▶ _Problem statement_
Write the data out again, matching every line exactly.
***** Records to use
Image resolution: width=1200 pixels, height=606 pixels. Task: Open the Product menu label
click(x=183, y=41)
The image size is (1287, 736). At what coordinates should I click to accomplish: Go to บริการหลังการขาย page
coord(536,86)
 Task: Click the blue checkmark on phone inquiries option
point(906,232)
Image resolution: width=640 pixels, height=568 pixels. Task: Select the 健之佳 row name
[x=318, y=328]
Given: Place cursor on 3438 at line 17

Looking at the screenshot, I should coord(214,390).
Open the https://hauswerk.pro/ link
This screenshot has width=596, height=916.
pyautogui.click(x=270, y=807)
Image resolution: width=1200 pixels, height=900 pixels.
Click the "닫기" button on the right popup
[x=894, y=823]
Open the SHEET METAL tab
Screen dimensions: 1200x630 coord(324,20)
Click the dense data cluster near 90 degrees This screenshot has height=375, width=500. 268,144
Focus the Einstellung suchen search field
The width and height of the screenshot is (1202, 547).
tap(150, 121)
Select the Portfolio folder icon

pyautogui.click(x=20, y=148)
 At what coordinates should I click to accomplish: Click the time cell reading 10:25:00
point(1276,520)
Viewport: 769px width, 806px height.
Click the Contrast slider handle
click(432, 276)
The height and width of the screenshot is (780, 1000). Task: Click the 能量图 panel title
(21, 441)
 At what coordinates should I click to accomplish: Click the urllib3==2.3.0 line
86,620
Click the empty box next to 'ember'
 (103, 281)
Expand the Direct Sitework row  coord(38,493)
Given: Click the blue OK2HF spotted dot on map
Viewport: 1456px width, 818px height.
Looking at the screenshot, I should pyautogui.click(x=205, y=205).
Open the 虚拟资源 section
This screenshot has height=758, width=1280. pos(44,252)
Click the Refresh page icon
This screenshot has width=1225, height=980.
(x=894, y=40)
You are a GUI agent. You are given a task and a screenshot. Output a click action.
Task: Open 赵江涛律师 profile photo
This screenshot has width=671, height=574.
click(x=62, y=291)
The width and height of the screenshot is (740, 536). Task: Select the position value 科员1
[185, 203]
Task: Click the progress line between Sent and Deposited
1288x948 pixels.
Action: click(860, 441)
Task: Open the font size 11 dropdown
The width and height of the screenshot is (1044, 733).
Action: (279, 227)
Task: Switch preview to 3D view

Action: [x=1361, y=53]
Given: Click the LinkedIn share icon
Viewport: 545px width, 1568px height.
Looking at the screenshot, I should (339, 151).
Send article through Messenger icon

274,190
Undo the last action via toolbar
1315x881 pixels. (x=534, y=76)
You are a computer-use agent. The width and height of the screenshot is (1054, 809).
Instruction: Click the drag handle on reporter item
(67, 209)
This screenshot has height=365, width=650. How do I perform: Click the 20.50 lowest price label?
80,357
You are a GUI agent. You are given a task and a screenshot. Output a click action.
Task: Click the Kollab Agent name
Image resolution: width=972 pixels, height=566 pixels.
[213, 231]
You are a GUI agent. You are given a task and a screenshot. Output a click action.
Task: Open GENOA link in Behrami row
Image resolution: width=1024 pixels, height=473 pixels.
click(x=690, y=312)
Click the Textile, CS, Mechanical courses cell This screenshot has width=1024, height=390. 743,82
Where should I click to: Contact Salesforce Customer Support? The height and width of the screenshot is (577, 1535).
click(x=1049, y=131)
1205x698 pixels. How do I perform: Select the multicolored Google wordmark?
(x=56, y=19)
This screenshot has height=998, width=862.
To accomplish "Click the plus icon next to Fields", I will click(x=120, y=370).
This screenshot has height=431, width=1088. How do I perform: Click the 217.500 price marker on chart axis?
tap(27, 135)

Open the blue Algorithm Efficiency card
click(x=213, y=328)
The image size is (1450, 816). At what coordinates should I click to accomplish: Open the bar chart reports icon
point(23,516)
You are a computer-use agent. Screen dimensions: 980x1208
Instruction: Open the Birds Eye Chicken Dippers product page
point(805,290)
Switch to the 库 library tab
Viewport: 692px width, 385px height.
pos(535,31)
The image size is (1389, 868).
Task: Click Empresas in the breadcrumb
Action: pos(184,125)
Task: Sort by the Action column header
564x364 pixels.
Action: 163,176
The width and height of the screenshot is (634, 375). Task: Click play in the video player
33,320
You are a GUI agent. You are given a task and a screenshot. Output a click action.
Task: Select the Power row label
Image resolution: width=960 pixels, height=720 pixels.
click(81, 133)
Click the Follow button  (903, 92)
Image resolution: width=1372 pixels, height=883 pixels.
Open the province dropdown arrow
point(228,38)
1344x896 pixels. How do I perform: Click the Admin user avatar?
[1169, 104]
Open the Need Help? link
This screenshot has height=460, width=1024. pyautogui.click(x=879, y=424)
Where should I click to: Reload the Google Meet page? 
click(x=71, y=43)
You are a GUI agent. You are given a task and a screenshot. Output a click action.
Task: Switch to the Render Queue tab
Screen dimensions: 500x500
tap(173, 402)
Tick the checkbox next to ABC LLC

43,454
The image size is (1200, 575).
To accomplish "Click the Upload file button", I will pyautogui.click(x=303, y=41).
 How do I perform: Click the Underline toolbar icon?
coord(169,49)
**********
▶ _Answer to this task_
Image resolution: width=1200 pixels, height=606 pixels. Task: Open the Product menu label
click(x=183, y=41)
The image size is (1287, 736). At what coordinates should I click to accomplish: Go to บริการหลังการขาย page
coord(536,86)
 Task: Click the blue checkmark on phone inquiries option
point(906,232)
Image resolution: width=640 pixels, height=568 pixels. Task: Select the 健之佳 row name
[x=318, y=328]
Given: Place cursor on 3438 at line 17

Looking at the screenshot, I should coord(214,390).
Open the https://hauswerk.pro/ link
This screenshot has width=596, height=916.
pyautogui.click(x=270, y=807)
Image resolution: width=1200 pixels, height=900 pixels.
Click the "닫기" button on the right popup
[x=894, y=823]
Open the SHEET METAL tab
Screen dimensions: 1200x630 coord(324,20)
Click the dense data cluster near 90 degrees This screenshot has height=375, width=500. 268,144
Focus the Einstellung suchen search field
The width and height of the screenshot is (1202, 547).
tap(150, 121)
Select the Portfolio folder icon

pyautogui.click(x=20, y=148)
 At what coordinates should I click to accomplish: Click the time cell reading 10:25:00
point(1276,520)
Viewport: 769px width, 806px height.
Click the Contrast slider handle
click(432, 276)
The height and width of the screenshot is (780, 1000). Task: Click the 能量图 panel title
(21, 441)
 At what coordinates should I click to accomplish: Click the urllib3==2.3.0 line
86,620
Click the empty box next to 'ember'
 (103, 281)
Expand the Direct Sitework row  coord(38,493)
Given: Click the blue OK2HF spotted dot on map
Viewport: 1456px width, 818px height.
Looking at the screenshot, I should pyautogui.click(x=205, y=205).
Open the 虚拟资源 section
This screenshot has height=758, width=1280. pos(44,252)
Click the Refresh page icon
This screenshot has width=1225, height=980.
(x=894, y=40)
You are a GUI agent. You are given a task and a screenshot. Output a click action.
Task: Open 赵江涛律师 profile photo
This screenshot has width=671, height=574.
click(x=62, y=291)
The width and height of the screenshot is (740, 536). Task: Select the position value 科员1
[185, 203]
Task: Click the progress line between Sent and Deposited
1288x948 pixels.
Action: click(860, 441)
Task: Open the font size 11 dropdown
The width and height of the screenshot is (1044, 733).
Action: (279, 227)
Task: Switch preview to 3D view

Action: [x=1361, y=53]
Given: Click the LinkedIn share icon
Viewport: 545px width, 1568px height.
Looking at the screenshot, I should (339, 151).
Send article through Messenger icon

274,190
Undo the last action via toolbar
1315x881 pixels. (x=534, y=76)
You are a computer-use agent. The width and height of the screenshot is (1054, 809).
Instruction: Click the drag handle on reporter item
(67, 209)
This screenshot has height=365, width=650. How do I perform: Click the 20.50 lowest price label?
80,357
You are a GUI agent. You are given a task and a screenshot. Output a click action.
Task: Click the Kollab Agent name
Image resolution: width=972 pixels, height=566 pixels.
[213, 231]
You are a GUI agent. You are given a task and a screenshot. Output a click action.
Task: Open GENOA link in Behrami row
Image resolution: width=1024 pixels, height=473 pixels.
click(x=690, y=312)
Click the Textile, CS, Mechanical courses cell This screenshot has width=1024, height=390. 743,82
Where should I click to: Contact Salesforce Customer Support? The height and width of the screenshot is (577, 1535).
click(x=1049, y=131)
1205x698 pixels. How do I perform: Select the multicolored Google wordmark?
(x=56, y=19)
This screenshot has height=998, width=862.
To accomplish "Click the plus icon next to Fields", I will click(x=120, y=370).
This screenshot has height=431, width=1088. How do I perform: Click the 217.500 price marker on chart axis?
tap(27, 135)

Open the blue Algorithm Efficiency card
click(x=213, y=328)
The image size is (1450, 816). At what coordinates should I click to accomplish: Open the bar chart reports icon
point(23,516)
You are a computer-use agent. Screen dimensions: 980x1208
Instruction: Open the Birds Eye Chicken Dippers product page
point(805,290)
Switch to the 库 library tab
Viewport: 692px width, 385px height.
pos(535,31)
The image size is (1389, 868).
Task: Click Empresas in the breadcrumb
Action: pos(184,125)
Task: Sort by the Action column header
564x364 pixels.
Action: 163,176
The width and height of the screenshot is (634, 375). Task: Click play in the video player
33,320
You are a GUI agent. You are given a task and a screenshot. Output a click action.
Task: Select the Power row label
Image resolution: width=960 pixels, height=720 pixels.
click(81, 133)
Click the Follow button  (903, 92)
Image resolution: width=1372 pixels, height=883 pixels.
Open the province dropdown arrow
point(228,38)
1344x896 pixels. How do I perform: Click the Admin user avatar?
[1169, 104]
Open the Need Help? link
This screenshot has height=460, width=1024. pyautogui.click(x=879, y=424)
Where should I click to: Reload the Google Meet page? 
click(x=71, y=43)
You are a GUI agent. You are given a task and a screenshot. Output a click action.
Task: Switch to the Render Queue tab
Screen dimensions: 500x500
tap(173, 402)
Tick the checkbox next to ABC LLC

43,454
The image size is (1200, 575).
To accomplish "Click the Upload file button", I will pyautogui.click(x=303, y=41).
 How do I perform: Click the Underline toolbar icon?
coord(169,49)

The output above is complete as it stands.